En ‘The last dance’ evocamos a un jugador superlativo. De físico perfecto. Fibrado, potentísimo, de habilidad ingente, muñeca certera y mentalidad a prueba de bombas. Y guapo, qué narices. Pero mucha gente demasiado naif parece haber descubierto también el lado menos amable del mito. Junto a un vaso de whisky y un habano, Jordan también habla de sus momentos más cuestionables a la luz de la opinión pública. La cantidad de horas y dinero –miles de dólares invertidos en casi cada viaje de los Bulls- destinadas a los juegos de azar o su pasión por los cigarros puros ya desde su momento cumbre como jugador parecen banalizar a la leyenda, por mucho que esto fuera algo más que sabido ya. Y muchos, que viéndole fumar un habano celebrando un título alaban su legado y reconocen una imagen marketiniana que en el fondo emociona a cualquiera, se rasgan las vestiduras cuando le ven hacerlo en la previa de un partido decisivo o tras un entrenamiento.

Pero la mayor demostración de doble rasero en el análisis sobre Jordan y viene sobre su actitud en el día a día. En la serie se retrata a Jordan como lo que obviamente es: uno de los mayores competidores de todos los tiempos. Capaz de hacer decir a Larry Bird, otro miembro del Olimpo de las canastas, que era “Dios vestido de jugador”. De ganar decenas de partidos sobre la bocina ya desde su etapa en la Universidad de North Carolina. De acribillar mentalmente al oponente, especialmente cuando este amenazaba siquiera con retarle. De irse siendo el mejor y de volver dos años después y volver a ser el mejor bien entrado en la treintena. Un tipo único del que, sin embargo, parece haber sorprendido que entre bambalinas fuera enormemente exigente con los que le rodeaban.

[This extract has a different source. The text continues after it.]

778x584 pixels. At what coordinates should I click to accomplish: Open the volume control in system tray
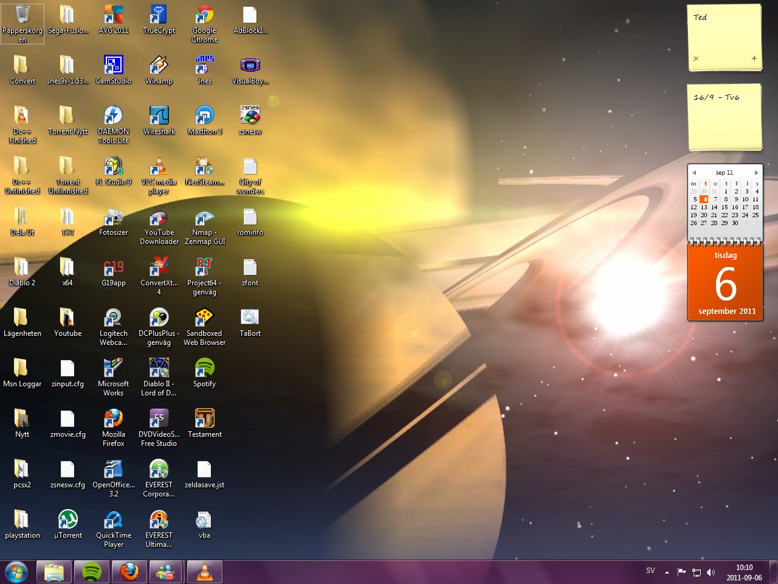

Quizá Jordan fue un tirano. Pero porque sencillamente podía serlo. Y porque, de no haber sido así, dos décadas después no seguiría sentado en el trono de la NBA. Tenía que serlo. Es evidente que agredir a un compañero en un entrenamiento no es la situación ideal para ponerle de referente a los niños en esta sociedad en la que todo lo que no resulte enormemente edulcorado parece merecedor de una enorme crítica. No pocos también le han criticado su exigencia diaria con sus compañeros, la misma que heredó Kobe Bryant y que casi nadie dudó en alabar tras la trágica muerte del de Filadelfia. El ‘23’ era el mejor, pero también sabía, pues lo asumió tras sus seis primeras temporadas de lucimiento individual pero en blanco en lo colectivo, que no podía ganar solo, porque nunca nadie lo hizo ni lo hará en el baloncesto. Eso sí, él hacía triunfar a los demás como nunca nadie. Por eso, para poder tocar el cielo a su lado, había que aceptar sus normas. Un imbécil engreído con motivos para serlo y que tanto tiempo después no se habrá arrepentido de aquello. Ni debería.

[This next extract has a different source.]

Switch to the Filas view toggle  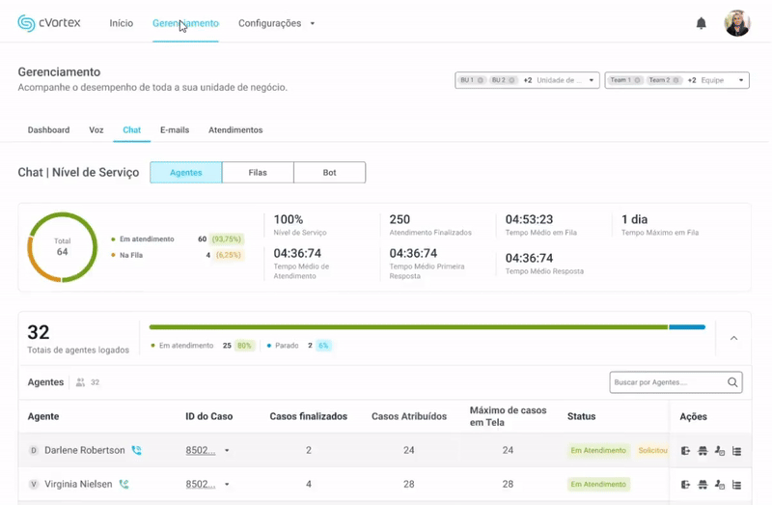[x=258, y=173]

A Michael Jordan siempre lo hemos visto como la perfección en una cancha. Por su físico, por sus saltos, por su clase infinita y esas suspensiones que en sí mismas eran una película de ciencia ficción. Por ello, por mucho que ahora haya quien parezca sorprendido porque detrás de semejante caníbal deportivo haya alguien que también lo era en el vestuario, no es algo que deba sorprender. El Jordan jugador rozó la perfección con la punta de los dedos. El Michael persona no tenía por qué serlo, por mucho que a los que ahora lo miran con un filtro infantiloide y buenista les duela. Señoras y señores, bienvenidos al mundo real. Les guste o no.

PD: este que escribe no suele ser muy exquisito a la hora de poner objeciones a series o películas dobladas al castellano. Pero no se puede obviar que el doblaje de ‘The last dance’ es un horror. Más allá de lo extraño que resulta traducir una apasionante narración de una jugada decisiva como si de una conferencia en Harvard se tratase, se nota demasiado que se ha llevado a cabo con un muy pobre conocimiento del juego y los estándares del baloncesto. Por tanto, la recomendación para quien aún no la haya visto es que lo haga indiscutiblemente en inglés con subtítulos.

Así podrá entender aún mejor que Michael Jordan no era perfecto. Vaya sorpresa.